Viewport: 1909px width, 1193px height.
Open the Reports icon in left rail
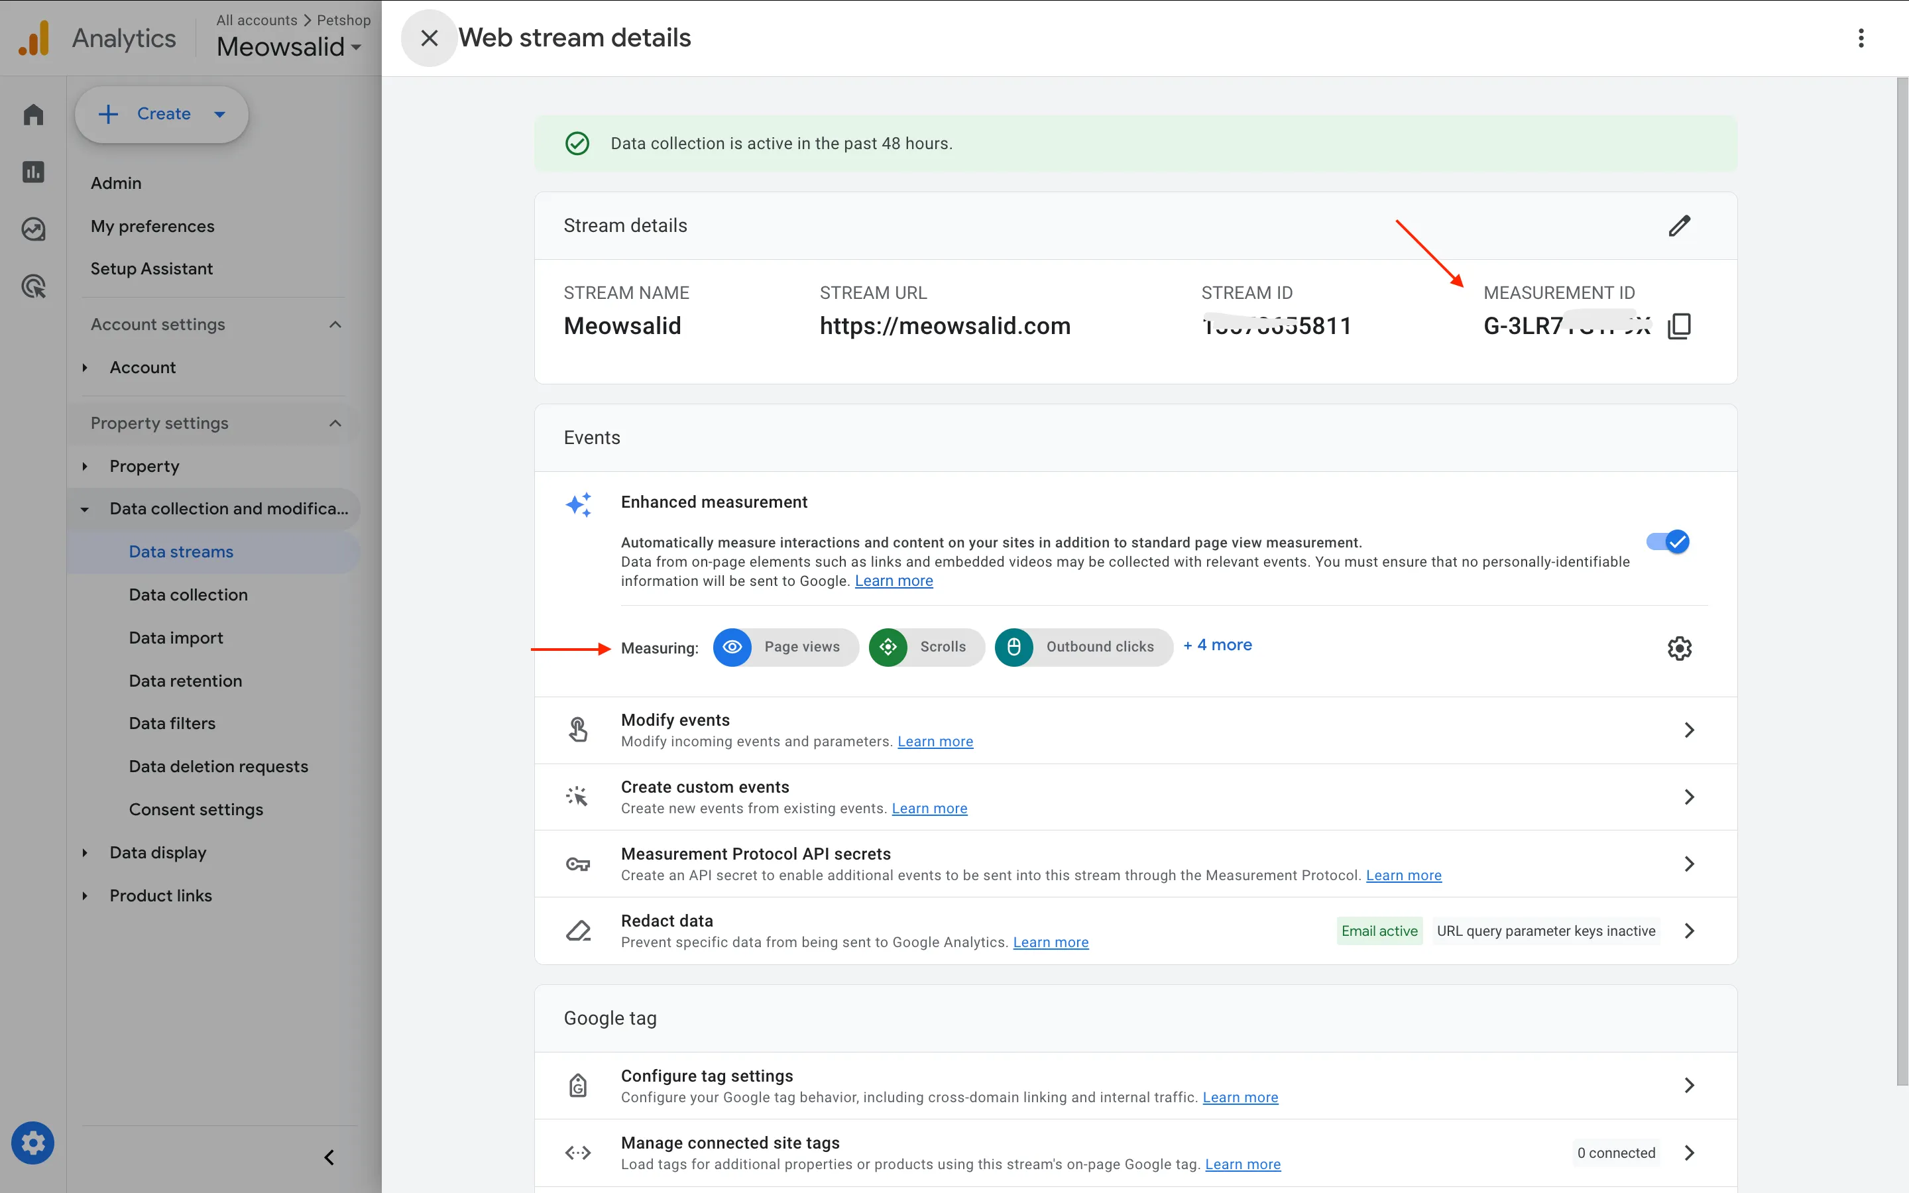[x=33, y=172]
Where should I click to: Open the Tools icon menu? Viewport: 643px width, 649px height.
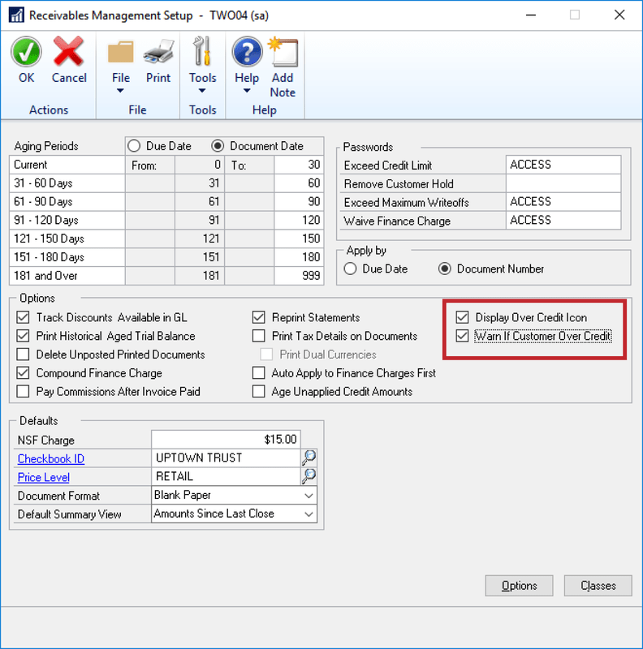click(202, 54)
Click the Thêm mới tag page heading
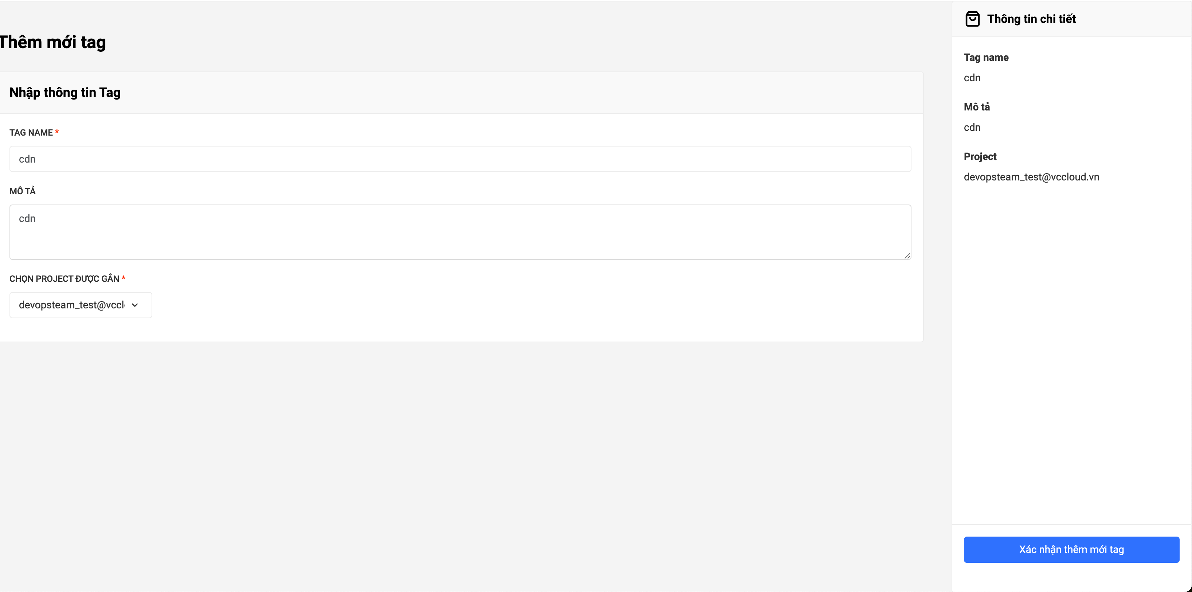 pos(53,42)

________

__Task requirements__. Could you render every line of the records above as a Markdown table with columns "Row" and "Line", giving each non-blank line a numbered row and leaving out the pictures?

__Exercise result__.
| Row | Line |
|---|---|
| 1 | Viewport: 1909px width, 1193px height. |
| 2 | Open the Reports icon in left rail |
| 3 | [x=33, y=172] |
| 4 | Where should I click to: Open the Tools icon menu? Viewport: 643px width, 649px height. |
| 5 | click(202, 54) |
| 6 | Click the Thêm mới tag page heading |
| 7 |  pos(53,42) |